Saat 15 oldu. Açtım ösym'yi baktım sınav sonuçlarıma...
Umduğum kadar kötü değildi. En azından dershane ortalamalarında geldi puanım.
Yani dershane puanınıza 10 puan ekleyin sizin Öss puanınız diyen zihniyeti ben kendimce çökertmiş oldum.
Umduğum kadar kötü olmadığını söyleyince evdekilerde derin bir nefes aldı, yüzler güldü.
Fakat öyle bir durumdayım ki istediğim yerle puanım sınırda.
Artık okuldan gelecek puanı ve sıralamayı bekliyorum.

3 Haziran 2009 Çarşamba

Geri Sayım



Az kaldı az... Yazma hevesi geldi gene bana. 10 gün daha sabretmem lazım. Günler yaklaştıkça omzuma binen yük artıyor sanki. Kamburlaşmamın psikolojik sebebi bu olmalı. Hedeflediğim yerlerin puanlarıyla puanlarım tam sınırda seyir ediyor. Zaten şimdiye kadar hiç garanti bir durumum olmadı ki bunda garanti olsun...

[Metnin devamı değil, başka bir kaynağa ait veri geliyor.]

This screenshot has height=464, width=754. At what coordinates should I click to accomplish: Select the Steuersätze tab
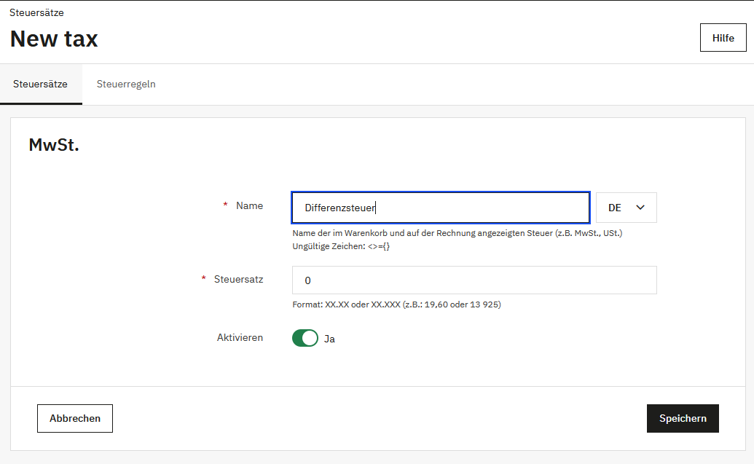click(41, 84)
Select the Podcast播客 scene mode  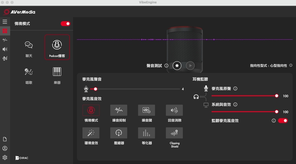point(57,47)
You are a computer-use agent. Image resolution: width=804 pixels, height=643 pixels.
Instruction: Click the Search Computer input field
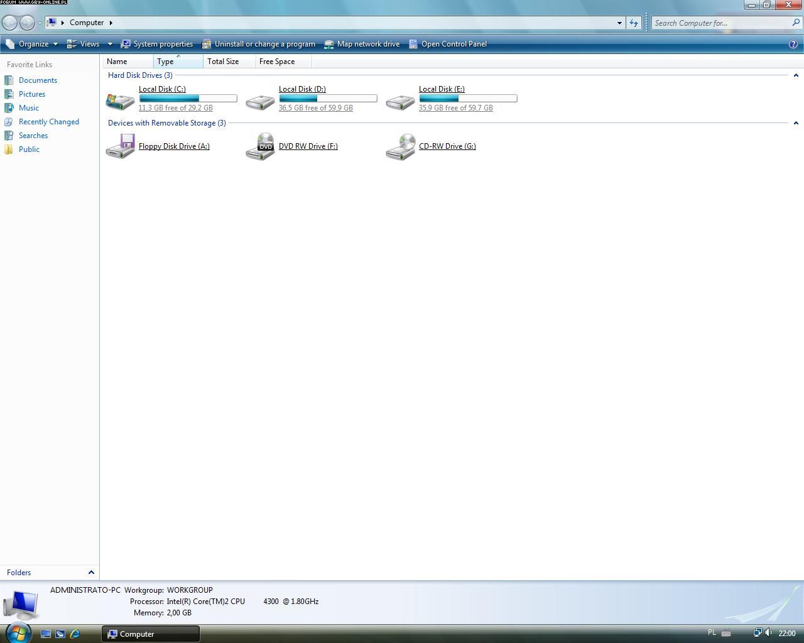721,23
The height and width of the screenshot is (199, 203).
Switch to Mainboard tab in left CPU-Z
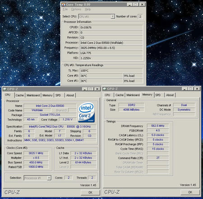33,95
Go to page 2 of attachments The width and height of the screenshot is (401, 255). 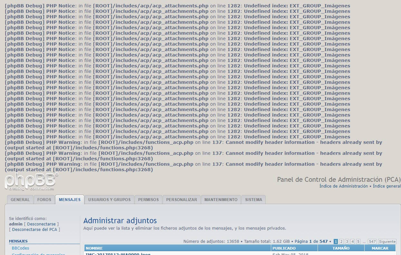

Not: Bu yazının bir amacı yok,sadece canım birşeyler yazmak istedi. Biraz blogumda değişiklik olsun istedim. Bu satırlarda dahil yazıyı uzatmaya çalışıyorum........................................................................................

ERROR:Sözcükler tükendi lütfen beyin kartujunuzu yenileyin!